WORK TO BE COMPLETED – Word for word, repeat each of the records below.
□ □ □ □
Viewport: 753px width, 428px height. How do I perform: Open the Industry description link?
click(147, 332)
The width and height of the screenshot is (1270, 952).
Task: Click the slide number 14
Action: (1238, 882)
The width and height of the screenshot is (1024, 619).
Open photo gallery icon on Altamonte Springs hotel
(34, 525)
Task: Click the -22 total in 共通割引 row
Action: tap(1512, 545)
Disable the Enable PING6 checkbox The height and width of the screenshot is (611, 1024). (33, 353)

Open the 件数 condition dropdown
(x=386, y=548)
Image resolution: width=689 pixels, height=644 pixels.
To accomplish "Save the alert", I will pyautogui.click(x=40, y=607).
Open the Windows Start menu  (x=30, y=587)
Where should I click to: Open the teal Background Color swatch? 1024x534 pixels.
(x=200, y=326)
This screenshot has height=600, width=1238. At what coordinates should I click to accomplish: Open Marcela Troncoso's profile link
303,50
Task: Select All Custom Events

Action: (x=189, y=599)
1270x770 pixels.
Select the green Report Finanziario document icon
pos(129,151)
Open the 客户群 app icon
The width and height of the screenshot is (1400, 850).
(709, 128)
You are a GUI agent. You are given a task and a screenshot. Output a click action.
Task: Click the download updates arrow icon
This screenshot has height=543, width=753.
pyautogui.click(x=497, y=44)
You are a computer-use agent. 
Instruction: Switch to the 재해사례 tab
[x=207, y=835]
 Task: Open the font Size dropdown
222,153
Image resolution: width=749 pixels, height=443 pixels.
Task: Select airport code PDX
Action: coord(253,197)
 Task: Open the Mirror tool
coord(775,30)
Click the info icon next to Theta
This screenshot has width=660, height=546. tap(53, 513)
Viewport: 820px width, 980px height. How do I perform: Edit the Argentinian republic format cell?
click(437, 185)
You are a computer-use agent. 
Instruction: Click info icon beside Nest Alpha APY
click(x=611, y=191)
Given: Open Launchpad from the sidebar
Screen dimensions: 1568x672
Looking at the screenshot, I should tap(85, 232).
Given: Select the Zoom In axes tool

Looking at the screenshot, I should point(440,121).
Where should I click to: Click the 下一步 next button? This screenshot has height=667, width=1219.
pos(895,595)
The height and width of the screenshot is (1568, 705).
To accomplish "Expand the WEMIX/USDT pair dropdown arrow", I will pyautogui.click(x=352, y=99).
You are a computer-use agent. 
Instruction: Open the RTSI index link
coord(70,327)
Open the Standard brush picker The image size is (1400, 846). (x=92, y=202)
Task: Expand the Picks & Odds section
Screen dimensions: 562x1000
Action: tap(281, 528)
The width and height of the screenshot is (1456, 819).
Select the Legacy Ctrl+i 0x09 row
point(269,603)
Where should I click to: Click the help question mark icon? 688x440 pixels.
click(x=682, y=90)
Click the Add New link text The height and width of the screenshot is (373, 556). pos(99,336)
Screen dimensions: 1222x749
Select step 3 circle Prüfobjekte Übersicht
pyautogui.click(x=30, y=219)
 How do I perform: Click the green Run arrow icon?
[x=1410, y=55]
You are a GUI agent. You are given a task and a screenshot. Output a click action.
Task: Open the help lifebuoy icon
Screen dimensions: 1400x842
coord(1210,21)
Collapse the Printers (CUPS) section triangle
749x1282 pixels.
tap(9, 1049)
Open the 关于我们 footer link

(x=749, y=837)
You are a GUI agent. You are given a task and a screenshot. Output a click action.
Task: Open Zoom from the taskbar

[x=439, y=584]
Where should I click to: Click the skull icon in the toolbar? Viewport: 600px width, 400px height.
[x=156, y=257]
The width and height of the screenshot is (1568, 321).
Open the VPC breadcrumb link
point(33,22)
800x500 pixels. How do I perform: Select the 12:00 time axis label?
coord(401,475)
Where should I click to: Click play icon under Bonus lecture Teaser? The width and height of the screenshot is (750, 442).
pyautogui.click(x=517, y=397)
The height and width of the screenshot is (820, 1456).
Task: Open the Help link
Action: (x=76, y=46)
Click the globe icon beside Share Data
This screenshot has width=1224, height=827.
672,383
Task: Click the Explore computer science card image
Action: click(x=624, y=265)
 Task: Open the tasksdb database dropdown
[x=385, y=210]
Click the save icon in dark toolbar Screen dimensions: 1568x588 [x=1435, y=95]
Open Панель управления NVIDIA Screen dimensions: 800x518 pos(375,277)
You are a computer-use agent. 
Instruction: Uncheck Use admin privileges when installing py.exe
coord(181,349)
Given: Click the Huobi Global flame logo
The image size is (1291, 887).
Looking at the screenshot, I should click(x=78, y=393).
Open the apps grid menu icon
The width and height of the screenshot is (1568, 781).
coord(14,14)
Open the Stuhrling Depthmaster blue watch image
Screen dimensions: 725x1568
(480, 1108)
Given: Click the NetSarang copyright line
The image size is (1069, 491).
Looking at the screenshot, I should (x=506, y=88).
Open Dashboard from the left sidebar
□ □ □ □
TASK RESULT –
Viewport: 753px width, 428px height. How do I perform: Open the Industry description link?
click(147, 332)
The width and height of the screenshot is (1270, 952).
Task: Click the slide number 14
Action: (1238, 882)
The width and height of the screenshot is (1024, 619).
Open photo gallery icon on Altamonte Springs hotel
(34, 525)
Task: Click the -22 total in 共通割引 row
Action: tap(1512, 545)
Disable the Enable PING6 checkbox The height and width of the screenshot is (611, 1024). (33, 353)

Open the 件数 condition dropdown
(x=386, y=548)
Image resolution: width=689 pixels, height=644 pixels.
To accomplish "Save the alert", I will pyautogui.click(x=40, y=607).
Open the Windows Start menu  (x=30, y=587)
Where should I click to: Open the teal Background Color swatch? 1024x534 pixels.
(x=200, y=326)
This screenshot has height=600, width=1238. At what coordinates should I click to accomplish: Open Marcela Troncoso's profile link
303,50
Task: Select All Custom Events

Action: (x=189, y=599)
1270x770 pixels.
Select the green Report Finanziario document icon
pos(129,151)
Open the 客户群 app icon
The width and height of the screenshot is (1400, 850).
(709, 128)
You are a GUI agent. You are given a task and a screenshot. Output a click action.
Task: Click the download updates arrow icon
This screenshot has height=543, width=753.
pyautogui.click(x=497, y=44)
You are a computer-use agent. 
Instruction: Switch to the 재해사례 tab
[x=207, y=835]
 Task: Open the font Size dropdown
222,153
Image resolution: width=749 pixels, height=443 pixels.
Task: Select airport code PDX
Action: coord(253,197)
 Task: Open the Mirror tool
coord(775,30)
Click the info icon next to Theta
This screenshot has width=660, height=546. tap(53, 513)
Viewport: 820px width, 980px height. How do I perform: Edit the Argentinian republic format cell?
click(437, 185)
You are a computer-use agent. 
Instruction: Click info icon beside Nest Alpha APY
click(x=611, y=191)
Given: Open Launchpad from the sidebar
Screen dimensions: 1568x672
Looking at the screenshot, I should tap(85, 232).
Given: Select the Zoom In axes tool

Looking at the screenshot, I should point(440,121).
Where should I click to: Click the 下一步 next button? This screenshot has height=667, width=1219.
pos(895,595)
The height and width of the screenshot is (1568, 705).
To accomplish "Expand the WEMIX/USDT pair dropdown arrow", I will pyautogui.click(x=352, y=99).
You are a computer-use agent. 
Instruction: Open the RTSI index link
coord(70,327)
Open the Standard brush picker The image size is (1400, 846). (x=92, y=202)
Task: Expand the Picks & Odds section
Screen dimensions: 562x1000
Action: tap(281, 528)
The width and height of the screenshot is (1456, 819).
Select the Legacy Ctrl+i 0x09 row
point(269,603)
Where should I click to: Click the help question mark icon? 688x440 pixels.
click(x=682, y=90)
Click the Add New link text The height and width of the screenshot is (373, 556). pos(99,336)
Screen dimensions: 1222x749
Select step 3 circle Prüfobjekte Übersicht
pyautogui.click(x=30, y=219)
 How do I perform: Click the green Run arrow icon?
[x=1410, y=55]
You are a GUI agent. You are given a task and a screenshot. Output a click action.
Task: Open the help lifebuoy icon
Screen dimensions: 1400x842
coord(1210,21)
Collapse the Printers (CUPS) section triangle
749x1282 pixels.
tap(9, 1049)
Open the 关于我们 footer link

(x=749, y=837)
You are a GUI agent. You are given a task and a screenshot. Output a click action.
Task: Open Zoom from the taskbar

[x=439, y=584]
Where should I click to: Click the skull icon in the toolbar? Viewport: 600px width, 400px height.
[x=156, y=257]
The width and height of the screenshot is (1568, 321).
Open the VPC breadcrumb link
point(33,22)
800x500 pixels. How do I perform: Select the 12:00 time axis label?
coord(401,475)
Where should I click to: Click play icon under Bonus lecture Teaser? The width and height of the screenshot is (750, 442).
pyautogui.click(x=517, y=397)
The height and width of the screenshot is (820, 1456).
Task: Open the Help link
Action: (x=76, y=46)
Click the globe icon beside Share Data
This screenshot has width=1224, height=827.
672,383
Task: Click the Explore computer science card image
Action: click(x=624, y=265)
 Task: Open the tasksdb database dropdown
[x=385, y=210]
Click the save icon in dark toolbar Screen dimensions: 1568x588 [x=1435, y=95]
Open Панель управления NVIDIA Screen dimensions: 800x518 pos(375,277)
You are a computer-use agent. 
Instruction: Uncheck Use admin privileges when installing py.exe
coord(181,349)
Given: Click the Huobi Global flame logo
The image size is (1291, 887).
Looking at the screenshot, I should click(x=78, y=393).
Open the apps grid menu icon
The width and height of the screenshot is (1568, 781).
coord(14,14)
Open the Stuhrling Depthmaster blue watch image
Screen dimensions: 725x1568
(480, 1108)
Given: Click the NetSarang copyright line
The image size is (1069, 491).
Looking at the screenshot, I should (x=506, y=88).
Open Dashboard from the left sidebar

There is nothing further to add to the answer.